HOW TO COMPLETE THIS TASK ->
Gather all lines with "PLATFORM" from the records.

DATASET CONTENT ->
:::
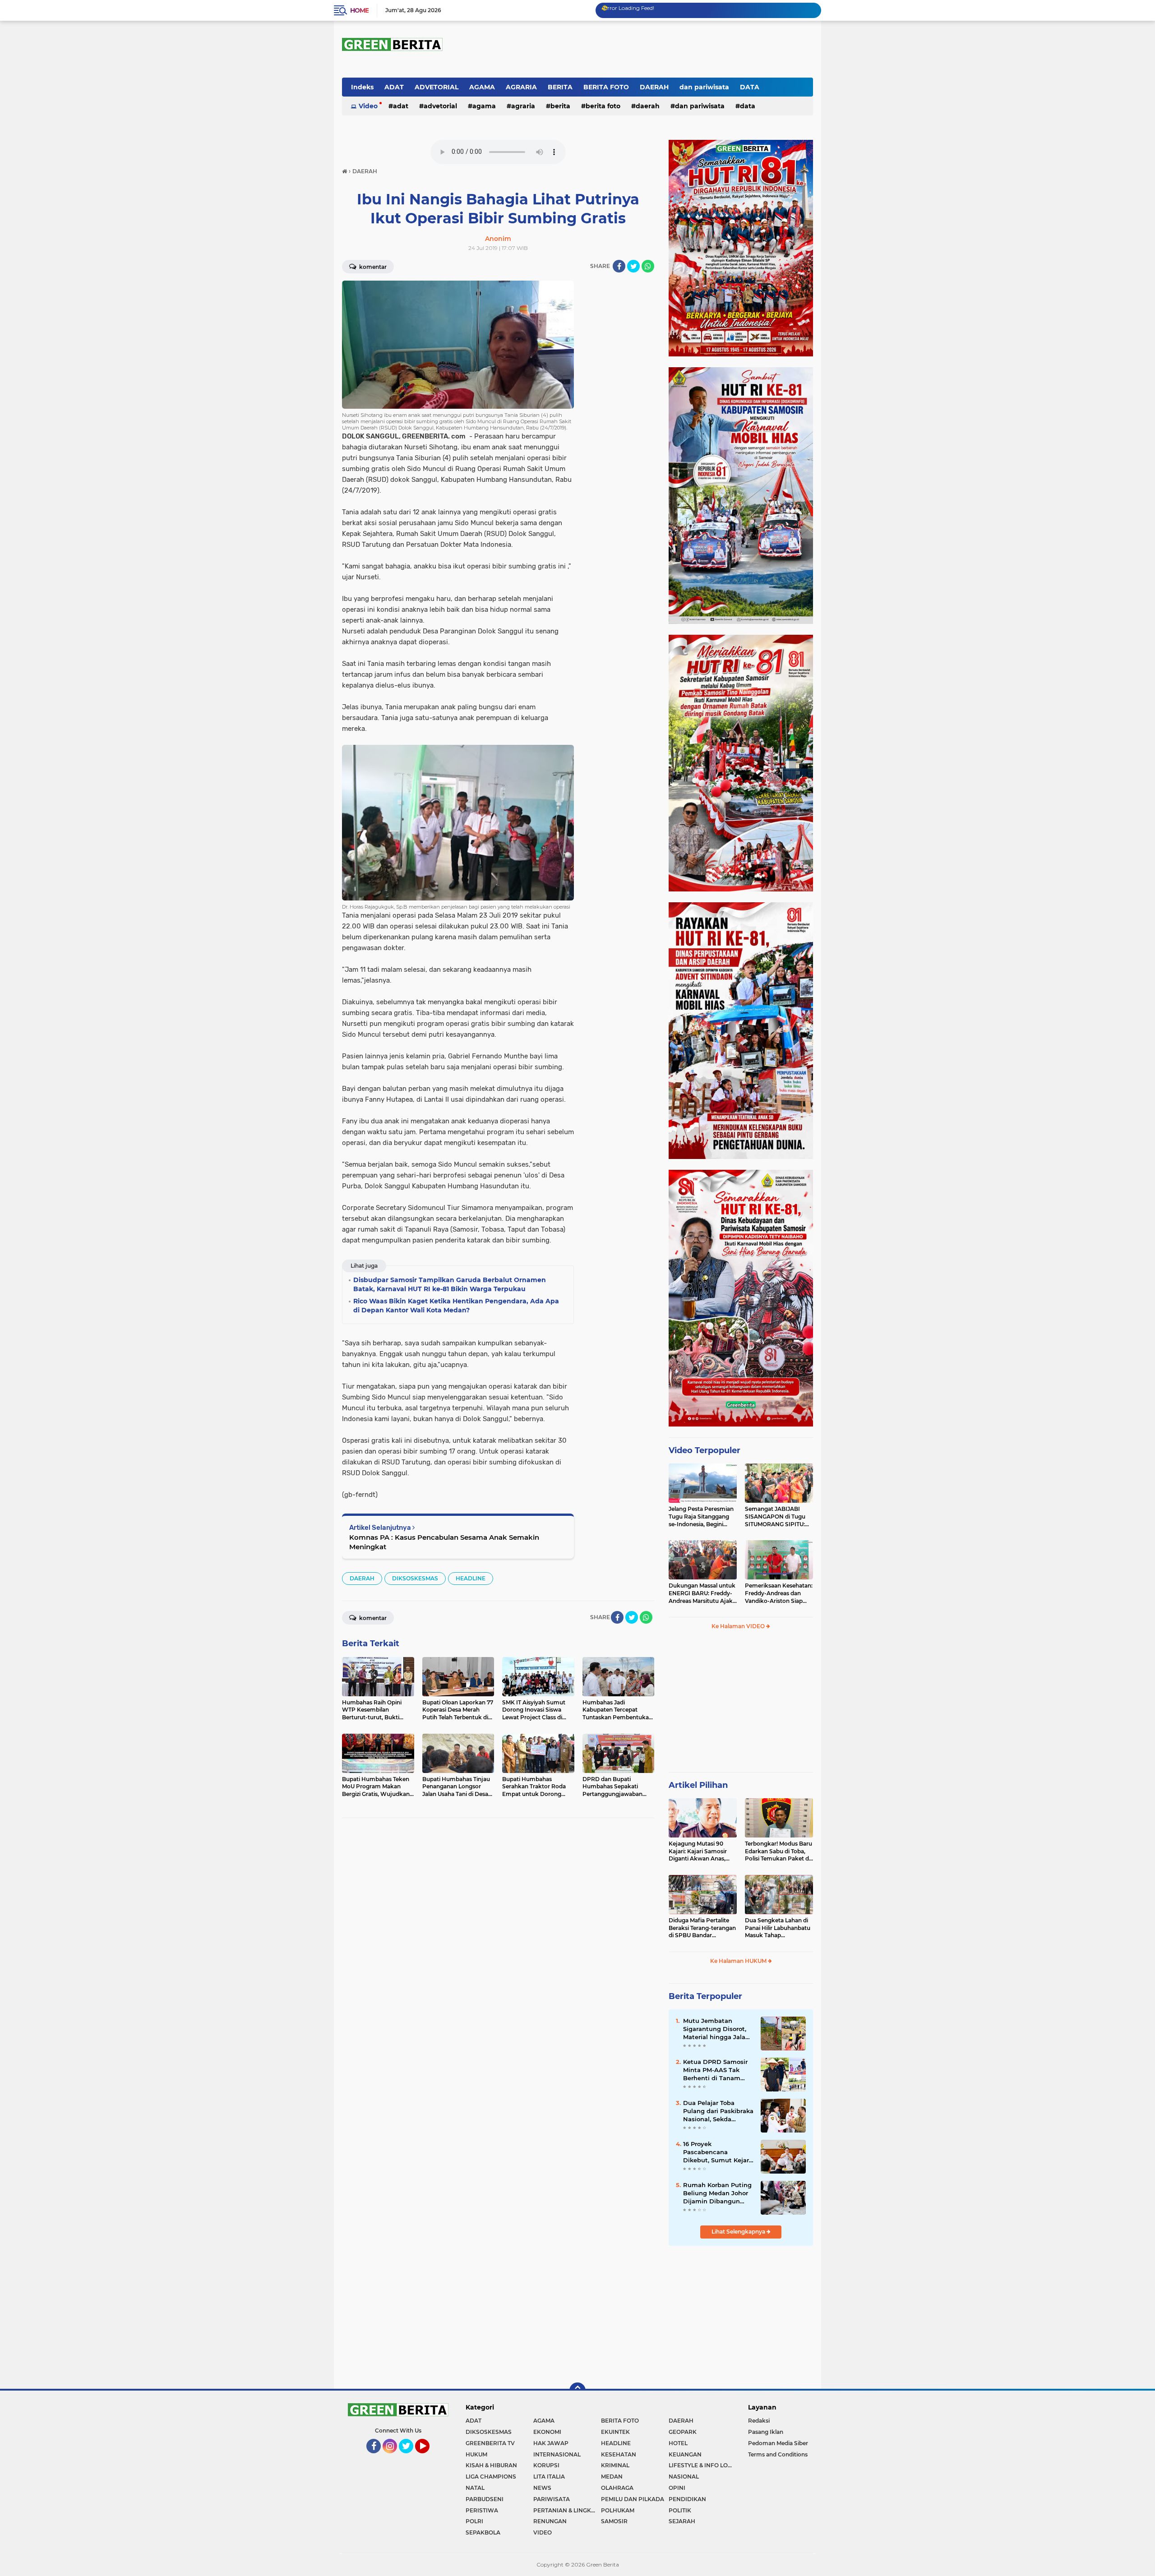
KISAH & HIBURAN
:::
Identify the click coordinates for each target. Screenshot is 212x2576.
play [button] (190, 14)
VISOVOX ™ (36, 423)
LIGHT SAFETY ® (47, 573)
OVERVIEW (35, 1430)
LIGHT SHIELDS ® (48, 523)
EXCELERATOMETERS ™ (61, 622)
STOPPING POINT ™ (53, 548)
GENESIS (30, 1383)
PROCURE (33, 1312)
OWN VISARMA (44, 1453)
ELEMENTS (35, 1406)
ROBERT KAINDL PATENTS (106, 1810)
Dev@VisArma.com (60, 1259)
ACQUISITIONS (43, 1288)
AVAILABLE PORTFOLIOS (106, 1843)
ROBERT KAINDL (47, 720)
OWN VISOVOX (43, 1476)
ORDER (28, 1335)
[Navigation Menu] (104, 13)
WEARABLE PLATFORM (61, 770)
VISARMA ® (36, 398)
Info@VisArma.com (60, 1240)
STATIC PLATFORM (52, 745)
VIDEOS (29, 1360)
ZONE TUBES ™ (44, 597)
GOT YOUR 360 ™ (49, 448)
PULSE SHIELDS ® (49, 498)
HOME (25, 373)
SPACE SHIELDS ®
:::
EXPECTED ANSWER ->
WEARABLE PLATFORM (61, 770)
STATIC PLATFORM (52, 745)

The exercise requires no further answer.